DeRose also argues that the district court abused its discretion because he agreed to represent McGreal in good faith and after careful consideration. That argument is inadequate for two reasons. First, the district court sanctioned DeRose for his decision to defend against summary judgment. The court didn’t question DeRose’s decision to represent McGreal or seek discovery. The sanctionable behavior was DeRose’s decision to continue litigating after discovery revealed no evidence to support McGreal’s claims.

 

Second, “Rule 11 requires counsel to study the law before representing its contents to a federal court. An empty head but a pure heart is no defense.” Thornton v. Wahl, 787 F.2d 1151, 1154 (7th Cir. 1986). The test is objective. An attorney cannot avoid sanctions by claiming subjective good faith if a reasonable inquiry into the facts and law would have revealed the frivolity of the position. Cuna Mut. Ins. Soc. v. Office & Prof’l Emp. Int’l Union, Local 39, 443 F.3d 556, 560 (7th Cir. 2006); Harlyn Sales Corp. Profit Sharing Plan v. Kemper Fin. Servs., Inc., 9 F.3d 1263, 1270 (7th Cir. 1993).

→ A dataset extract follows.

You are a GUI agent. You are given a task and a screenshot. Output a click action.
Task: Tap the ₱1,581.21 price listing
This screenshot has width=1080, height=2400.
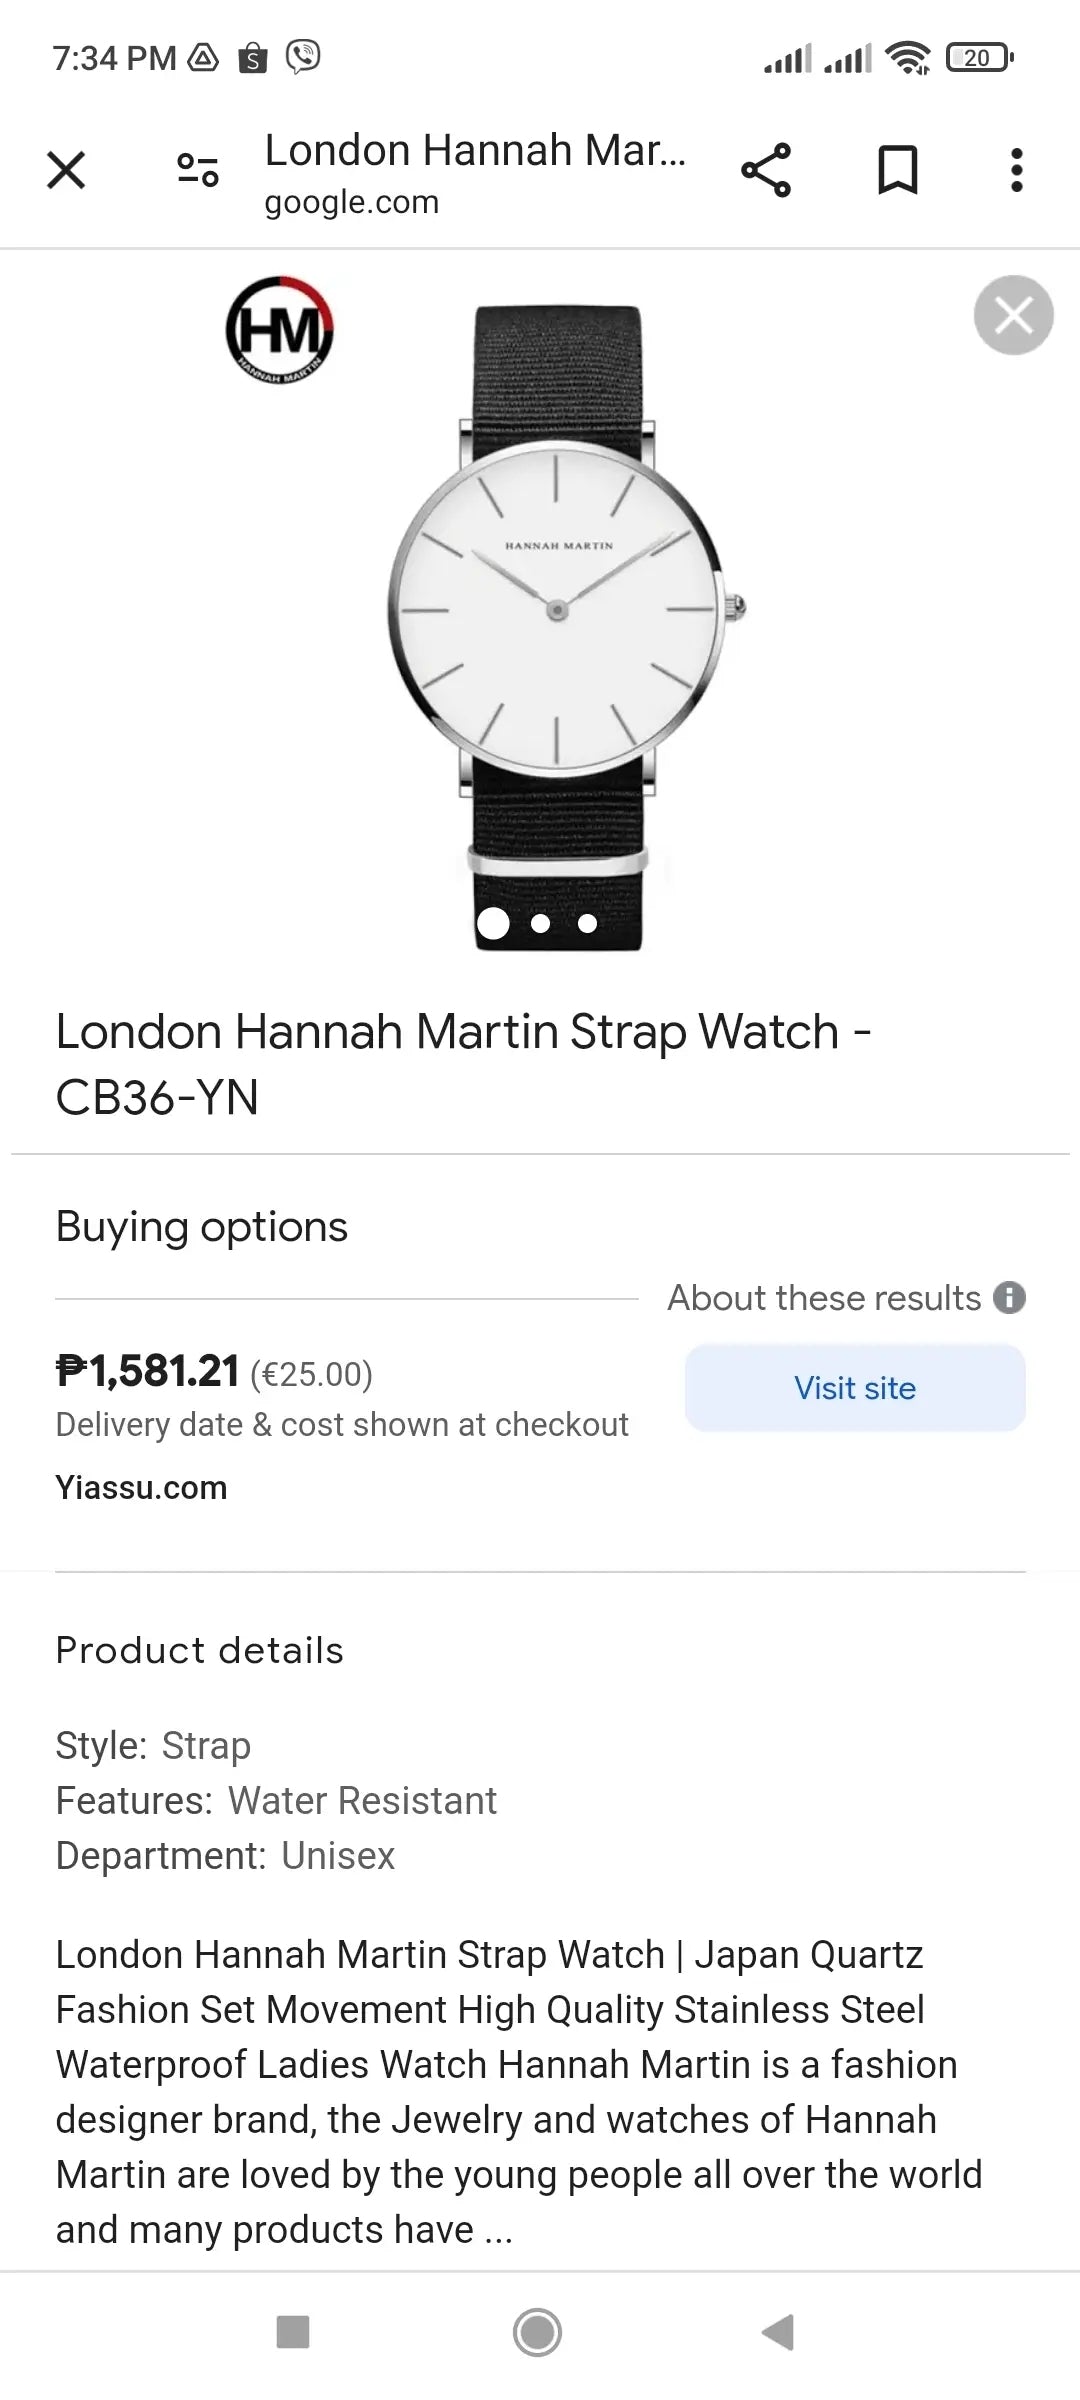click(x=148, y=1371)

In other words, DeRose’s duty to conduct a reasonable investigation into the law and facts supporting McGreal’s claims did not end after he chose to represent McGreal. That duty renews at each stage of the litigation, including summary judgment. In fact, the duty compounds. An attorney might reasonably believe that discovery will reveal evidentiary support. After discovery, an attorney may proceed only if that hypothetical evidence has materialized.

 

And the district court did not abuse its discretion when it found that DeRose violated Rule 11 by opposing summary judgment. The district court found that McGreal lacked evidence to support at least one element of each claim. And we agreed, finding that McGreal hadn’t produced any admissible evidence on the claims he appealed. 850 F.3d at 310.

 

DeRose didn’t just disregard the complete lack of evidence. The district court found that DeRose’s “responses to defendants’ statements of material facts were laden with disingenuous and misleading statements.” And, as already mentioned, DeRose’s statement of facts did not comply with the Local Rule 56.1 standards.1 Viewed in totality, DeRose’s summary judgment submissions fell short of the Rule 11 requirements. The district court did not abuse its discretion by imposing sanctions.

 

III. CONCLUSION

*4 Attorneys must satisfy Rule 11’s requirements during the entire pendency of the litigation. Discovery revealed an utter lack of evidentiary support for McGreal’s claims, but DeRose defended against summary judgment anyway. Accordingly, we AFFIRM the district court’s sanctions against DeRose.

 

 

 

1

 

That failure is particularly difficult to understand because the district court, in its standing order, directs counsel to read Malec v. Sanford, 191 F.R.D. 581 (N.D. Ill. 2000), before submitting statements of fact under Local Rule 56.1. And the court in Malec admonished DeRose himself for failure to comply with the same local rule. Id. at 582–87.